Tuesday, May 21, 2013

more on baddy

Yeah, it's crazy how much I think about baddy these days. Outside of work, I spend most of my time on court, and even when I'm not on court, I think about baddy too. Part of it has to do with how I'm obsessed about making certain changes to my game and I drive myself nuts because I can't seem to change my muscle memory. (Years of playing a certain way will do that to you.) And a part of it has to do with what I'm learning about grace.

As a single woman, I'm always, always, always so thankful for my platonic guy friends. That I love my girl-friends goes without saying. But the world often doesn't recognize that we all need healthy relationships with folks of both genders. (I'll save that rant for another time.) On court, the guys--most of whom are way better than us girls--have been "yelling" at me because I play poorly, and I probably sound like a masochist, but I am so grateful to them. Because one cannot quickly change the way one's muscles work, they have to correct my form repeatedly, and that is grace on their part. Sometimes, I get yelled at so much that I feel demoralized and close to tears, but when I am able to think clearly, I know how privileged I am, and how my game will improve when I am able to institute these basic changes.

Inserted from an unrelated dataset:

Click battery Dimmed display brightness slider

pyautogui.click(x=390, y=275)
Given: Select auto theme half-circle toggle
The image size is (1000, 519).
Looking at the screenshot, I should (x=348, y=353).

Last night, another woman was really struggling with her game because we were playing against a strong pair, and during our game, I realized I was starting to sound like Chi Wai, one of the men who has been helping me with my XD game. I parroted what Chi Wai says to me all the time: "It's okay, don't worry, just relax." "It's okay, it's just a game, no problem! Don't worry, just play." My friend's game slowly got better, and after that session she thanked me at least three times. When I checked Facebook after getting home that night, she had sent me a message with just two words. "Thank you."

I realized for the first time how extending grace to others in the club is important because I've been given so much myself. Of all the girls in our club, I get yelled at the most, so I know how terrible it feels to be a weak link in the team. But, I also know how amazing it is to have teammates who accept you as you are, but who also do the hard work of speaking truth into your life. That's community. And increasingly, I see how much grace is needed among the people with whom I play baddy. I don't see myself spending this much time on baddy in the future, but for now, it is teaching me so much about life and it gives me an opportunity to be blessed myself, and to bless others also.

Before bed, I finished a chapter of John Ortberg's Everybody's Normal Until You Get to Know Them, and in the exercise section, he had a simple scale on which we can gauge how open we are to our communities, either care groups, family, or friends, etc. I was shocked to realize that I am the most open with by baddy community, followed by my care group here, and that I am the least open with my family. (I left out my close friends scattered all around the world.) What do I do with that?